## Task to carry out
As the answer, set down the lines below from the one containing "Active Privacy Alerts (1142, 1964)" through the one containing "Pediatric Cardiology in", exactly and inclusively, and no others.

Saved entries
####

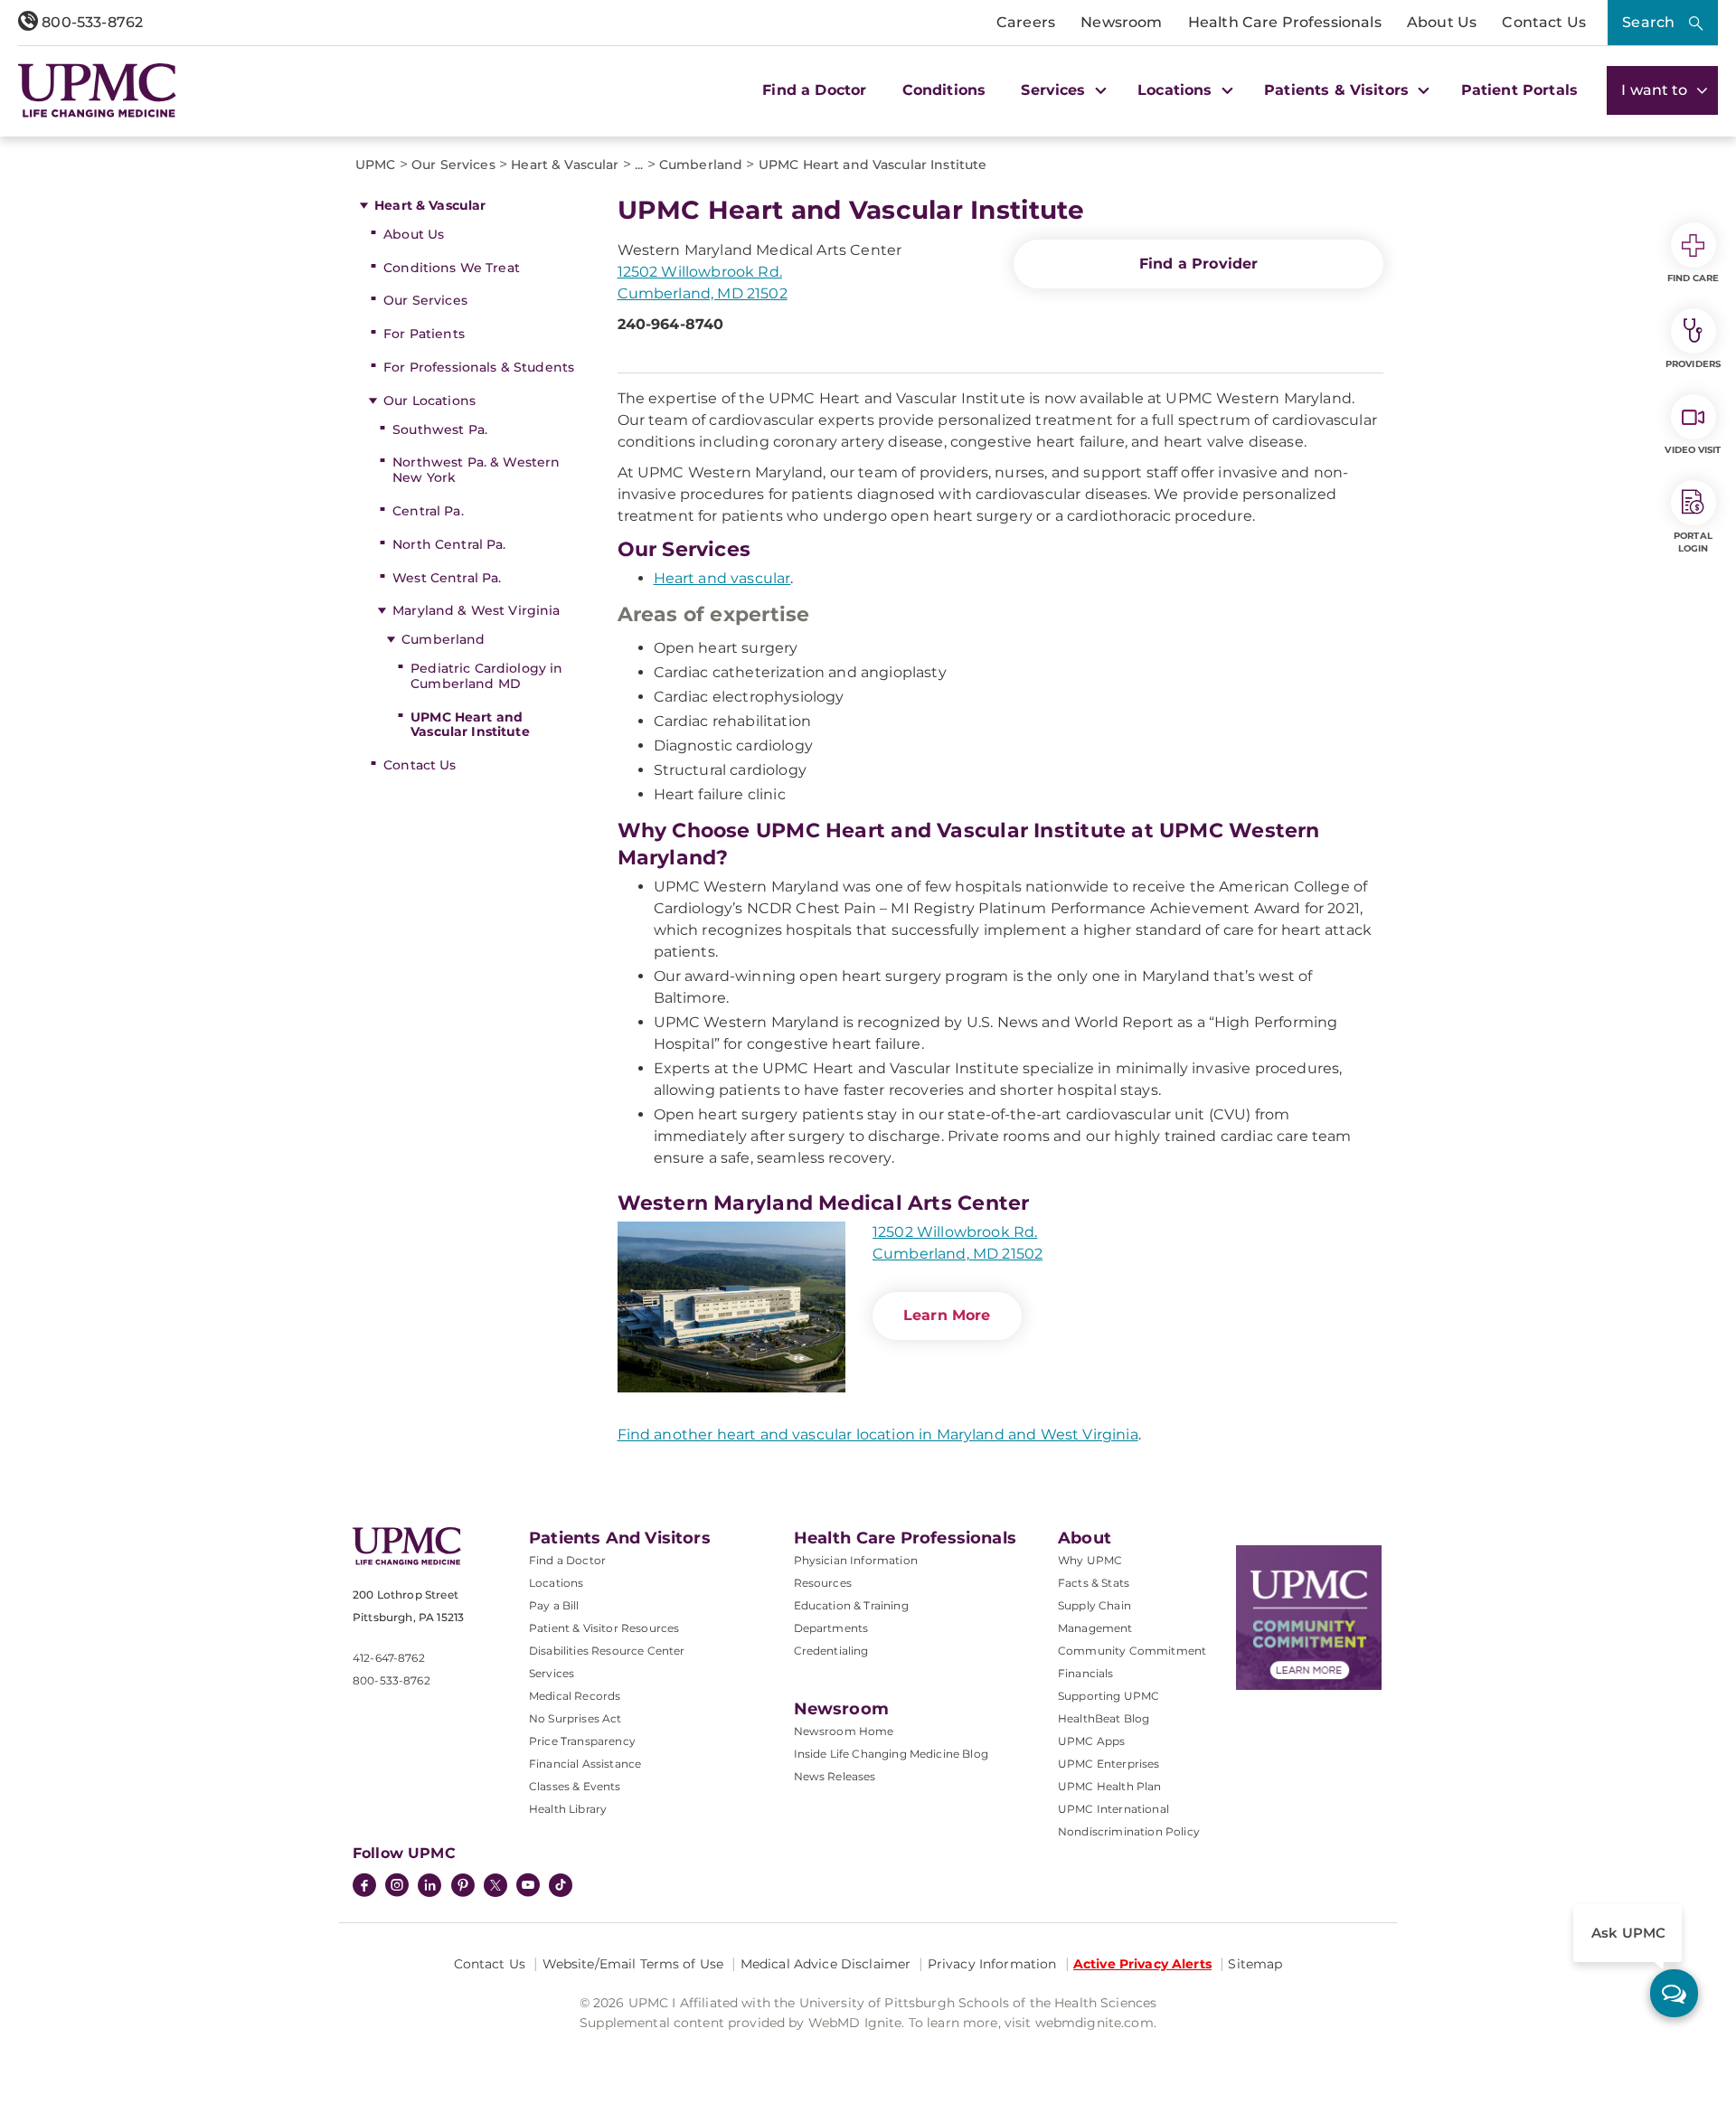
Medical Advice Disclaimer (826, 1964)
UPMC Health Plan (1110, 1786)
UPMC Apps (1091, 1741)
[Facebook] (364, 1887)
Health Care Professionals (1285, 22)
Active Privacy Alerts (1142, 1964)
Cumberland (443, 639)
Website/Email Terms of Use (633, 1964)
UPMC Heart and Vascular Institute (470, 725)
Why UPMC (1090, 1560)
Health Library (568, 1809)
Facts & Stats (1093, 1583)
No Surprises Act (575, 1718)
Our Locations (429, 400)
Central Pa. (428, 511)
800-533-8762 (90, 22)
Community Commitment (1132, 1650)
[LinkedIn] (429, 1887)
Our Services (425, 300)
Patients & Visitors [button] (1338, 90)
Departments (831, 1628)
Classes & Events (575, 1786)
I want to (1656, 90)
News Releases (835, 1776)
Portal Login (1693, 542)
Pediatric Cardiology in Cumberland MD (486, 676)
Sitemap (1255, 1964)
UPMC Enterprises (1109, 1763)
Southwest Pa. (439, 429)
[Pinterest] (463, 1887)
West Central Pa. (446, 578)
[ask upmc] (1674, 1993)
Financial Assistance (585, 1763)
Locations (556, 1583)
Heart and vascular (722, 578)
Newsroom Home (844, 1731)
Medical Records (574, 1696)
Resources (823, 1583)
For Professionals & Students (478, 367)
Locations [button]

####

## Response box
Active Privacy Alerts (1142, 1964)
Cumberland (443, 639)
Website/Email Terms of Use (633, 1964)
UPMC Heart and Vascular Institute (470, 725)
Why UPMC (1090, 1560)
Health Library (568, 1809)
Facts & Stats (1093, 1583)
No Surprises Act (575, 1718)
Our Locations (429, 400)
Central Pa. (428, 511)
800-533-8762 (90, 22)
Community Commitment (1132, 1650)
[LinkedIn] (429, 1887)
Our Services (425, 300)
Patients & Visitors [button] (1338, 90)
Departments (831, 1628)
Classes & Events (575, 1786)
I want to (1656, 90)
News Releases (835, 1776)
Portal Login (1693, 542)
Pediatric Cardiology in Cumberland MD (486, 676)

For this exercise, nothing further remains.